Almost 50,000 have been diagnosed with HIV in the UK, according to a report published in advance of World AIDS Day by the UK Health Protection Agency (HPA).
By September 2002, 49,500 people had been diagnosed HIV-positive in the UK, with 5,711 new HIV diagnoses in 2002 representing a 20% increase in total HIV prevalence, according to the report Renewing the focus: HIV and other sexually transmitted infections in the United Kingdom in 2002.
To help combat the spread of HIV the HPA is calling for new health promotion campaigns targeted at gay men, and is recommending that gay men have an annual HIV test and that migrants to the UK be offered voluntary HIV testing and counselling.
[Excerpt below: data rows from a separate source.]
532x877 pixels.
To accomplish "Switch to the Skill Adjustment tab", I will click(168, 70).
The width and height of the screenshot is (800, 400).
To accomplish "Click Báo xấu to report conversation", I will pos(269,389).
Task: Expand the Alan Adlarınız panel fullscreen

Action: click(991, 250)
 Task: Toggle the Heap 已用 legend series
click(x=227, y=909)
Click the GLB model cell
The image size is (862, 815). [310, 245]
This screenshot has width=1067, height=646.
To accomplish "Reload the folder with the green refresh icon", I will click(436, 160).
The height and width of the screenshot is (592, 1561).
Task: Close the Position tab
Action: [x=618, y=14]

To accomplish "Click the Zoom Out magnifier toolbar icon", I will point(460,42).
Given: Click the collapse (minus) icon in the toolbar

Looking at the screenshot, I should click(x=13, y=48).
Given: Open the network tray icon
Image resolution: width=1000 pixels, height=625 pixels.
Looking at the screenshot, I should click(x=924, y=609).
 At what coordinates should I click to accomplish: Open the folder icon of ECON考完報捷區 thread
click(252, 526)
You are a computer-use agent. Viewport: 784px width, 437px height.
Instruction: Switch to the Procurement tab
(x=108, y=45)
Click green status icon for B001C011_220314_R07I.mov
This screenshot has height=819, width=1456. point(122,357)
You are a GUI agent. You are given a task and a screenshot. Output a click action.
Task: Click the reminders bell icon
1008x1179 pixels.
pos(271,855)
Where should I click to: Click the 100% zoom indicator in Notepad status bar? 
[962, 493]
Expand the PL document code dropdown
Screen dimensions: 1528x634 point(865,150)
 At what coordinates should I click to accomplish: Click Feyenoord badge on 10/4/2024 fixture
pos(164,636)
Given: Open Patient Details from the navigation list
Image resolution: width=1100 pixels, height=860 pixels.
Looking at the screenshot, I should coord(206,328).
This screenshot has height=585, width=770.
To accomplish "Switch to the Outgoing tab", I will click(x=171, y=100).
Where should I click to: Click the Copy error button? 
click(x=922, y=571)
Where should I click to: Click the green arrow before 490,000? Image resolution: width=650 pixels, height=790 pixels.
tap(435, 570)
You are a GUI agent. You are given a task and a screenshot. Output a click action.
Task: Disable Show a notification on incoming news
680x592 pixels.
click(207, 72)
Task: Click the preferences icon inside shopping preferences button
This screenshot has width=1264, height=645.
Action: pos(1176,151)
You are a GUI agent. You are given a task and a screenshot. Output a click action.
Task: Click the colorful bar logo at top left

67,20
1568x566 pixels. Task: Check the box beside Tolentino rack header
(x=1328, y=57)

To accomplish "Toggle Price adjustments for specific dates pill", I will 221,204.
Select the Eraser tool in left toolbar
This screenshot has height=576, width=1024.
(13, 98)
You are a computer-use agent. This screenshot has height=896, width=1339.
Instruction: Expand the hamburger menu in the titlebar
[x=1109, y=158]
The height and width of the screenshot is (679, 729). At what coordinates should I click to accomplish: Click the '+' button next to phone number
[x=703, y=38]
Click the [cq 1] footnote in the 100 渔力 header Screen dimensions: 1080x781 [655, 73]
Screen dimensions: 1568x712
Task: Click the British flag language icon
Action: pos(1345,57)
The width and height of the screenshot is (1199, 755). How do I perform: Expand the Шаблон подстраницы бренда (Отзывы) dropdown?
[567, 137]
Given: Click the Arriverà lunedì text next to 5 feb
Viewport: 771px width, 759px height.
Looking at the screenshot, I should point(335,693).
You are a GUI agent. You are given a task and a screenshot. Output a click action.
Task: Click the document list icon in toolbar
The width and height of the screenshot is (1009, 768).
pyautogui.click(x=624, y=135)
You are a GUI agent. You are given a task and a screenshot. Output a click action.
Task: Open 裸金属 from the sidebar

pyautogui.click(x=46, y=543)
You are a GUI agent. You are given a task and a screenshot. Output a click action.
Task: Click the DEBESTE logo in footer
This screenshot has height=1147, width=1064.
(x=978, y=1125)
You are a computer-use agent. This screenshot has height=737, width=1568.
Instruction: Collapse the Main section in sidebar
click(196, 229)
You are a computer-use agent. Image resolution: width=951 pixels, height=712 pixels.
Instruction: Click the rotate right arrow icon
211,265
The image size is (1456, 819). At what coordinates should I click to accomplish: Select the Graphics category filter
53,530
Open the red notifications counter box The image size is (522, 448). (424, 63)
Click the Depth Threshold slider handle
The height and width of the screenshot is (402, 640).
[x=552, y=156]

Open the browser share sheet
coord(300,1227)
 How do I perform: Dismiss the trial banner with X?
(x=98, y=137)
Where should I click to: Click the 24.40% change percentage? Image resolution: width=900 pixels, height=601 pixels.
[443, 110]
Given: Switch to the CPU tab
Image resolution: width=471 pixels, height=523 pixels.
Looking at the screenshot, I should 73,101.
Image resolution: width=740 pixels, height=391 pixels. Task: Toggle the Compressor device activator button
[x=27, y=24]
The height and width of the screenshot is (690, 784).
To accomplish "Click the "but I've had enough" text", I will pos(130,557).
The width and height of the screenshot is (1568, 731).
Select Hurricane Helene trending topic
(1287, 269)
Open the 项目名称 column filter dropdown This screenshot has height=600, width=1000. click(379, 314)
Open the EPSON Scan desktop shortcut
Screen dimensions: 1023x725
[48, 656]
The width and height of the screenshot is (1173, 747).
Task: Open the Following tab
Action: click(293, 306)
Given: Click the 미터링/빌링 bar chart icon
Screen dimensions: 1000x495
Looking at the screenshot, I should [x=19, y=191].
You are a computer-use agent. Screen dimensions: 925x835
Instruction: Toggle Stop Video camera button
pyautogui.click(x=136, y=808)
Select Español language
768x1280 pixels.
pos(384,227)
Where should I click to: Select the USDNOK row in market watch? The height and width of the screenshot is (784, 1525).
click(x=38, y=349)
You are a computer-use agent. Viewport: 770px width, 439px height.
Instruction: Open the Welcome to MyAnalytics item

Factors driving the increase are said by the HPA to include a possible rise in the number of new cases of HIV transmission between gay men, and continued migration of HIV-infected men and women from sub-Saharan Africa. An increase was also recorded by the HPA in the number of heterosexual cases of HIV acquired in the UK.
In 2002, 3,305 new cases of heterosexual transmission of HIV were recorded. This is almost twice the 1,691 new diagnoses involving gay men made in the same year. Since 1999 there has been an over three-fold increase in the number of heterosexual cases diagnosed each year. The HPA also points out that there appears to have been a steady, if slight, increase in the number of cases in gay men since 1999 (approximately 1,350 new cases a year to 1,650 new cases annually).
Women bore the brunt of heterosexually acquired HIV cases in 2002, accounting for 66% of all instances of heterosexual transmission (1,993 of 3,152). Since 1999 the majority of heterosexually acquired HIV cases detected in the UK were acquired in South Eastern Africa, particularly Zimbabwe, but public health officials have also detected an increasing number of cases acquired in Latin America, the Caribbean and Asia.
Of the 1,850 cases of HIV transmission which occurred in the UK in 2002, the overwhelming majority involved gay men. The annual incidence rate for gay men attending sexual health services was 3%. However there were 275 cases of heterosexual transmission in the UK, an increase of 128 on 1998. Almost all these cases involved sexual contact with an individual from a region with HIV high prevalence.
The success of HAART and the growing number of new cases of HIV transmission has meant that there has been a 101% increase in demand for HIV care since 1997. In 2002, 31,861 people received HIV care in the UK.
Demand for HIV care is heaviest in London, where 54% (17,000) of individuals receiving HIV care in 2002 lived. However, the HPA also recorded significant increases in demand for HIV services in areas bordering London.
New infections amongst injecting drug users remained steady in 2002, but the HPA noted that in individuals who had started injecting in the previous three years, the prevalence of hepatitis C virus was 14%.
Approximately a third of people with HIV in the UK are unaware that they have the infection, including 24% of HIV-positive gay men (an estimated 5,500 individuals) and 38% of heterosexual Africans (9,400 people).
Amongst the measures proposed by the HPA to slow the spread of HIV are annual HIV tests for gay men, syphilis testing for all HIV-positive gay men, the availability of voluntary HIV testing and counselling for migrants to the UK, further research into the sexual behaviour of Africans living in the UK, and reduced waiting times for sexual health services.
The HPA also notes an increase in bacterial and viral sexually transmitted infections, particularly amongst young people and gay men.
Health Protection Agency. Renewing the focus: HIV and other sexually transmitted infections in the United Kingdom in 2002. November 2003.